Yes there are Jews in Cuba. And Jews in Nigeria too. I was taken with the story of the coming-of-age story for girls in the Igbo tribe. One of the elder statesmen of the group, a lawyer, suggests that the tribe claims Jewish origins. There are 40 million Igbos—the majority of them embracing their Jewish roots. But only a tiny fraction practice rabbinic Judaism.

Their transition to womanhood is called isi mgba. Girls are draped with beads pretty patterns are drawn on their bodies with a kind of white chalk. The girls then dance in groups to the marketplace where their mothers and grandmothers counsel them about the joys and responsibilities of Jewish womanhood. I love this pure version of the bat mitzvah. After all, we dressed up for your bat mitzvah and a friend did our makeup. Beautiful patterns, indeed.

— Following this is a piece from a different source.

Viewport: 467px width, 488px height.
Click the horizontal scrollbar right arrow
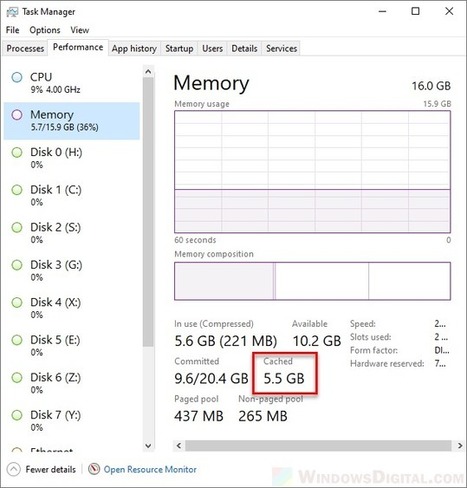point(460,446)
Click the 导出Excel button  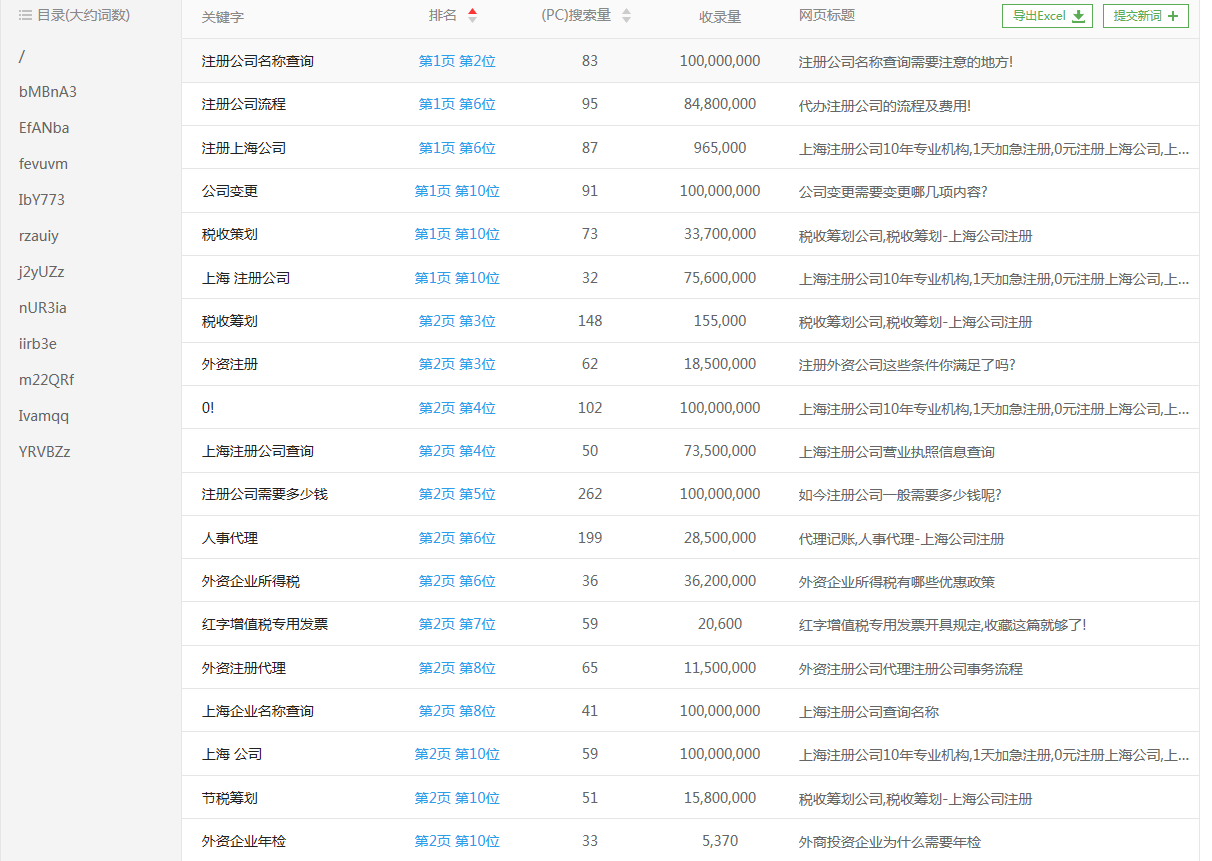[x=1047, y=16]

Another thing that the book crystallized for me is how overtly some Jews connect the bat mitzvah with puberty. For example, the Bene Israel, Jews who have lived in India for over 2000 years, have a ceremony when girls begin to menstruate. One woman describes a ceremony in which dried fruits and nuts, including coconut, were wrapped in a handkerchief and placed on her lap. Coconut is plentiful on the coast of India and is a symbol of fertility.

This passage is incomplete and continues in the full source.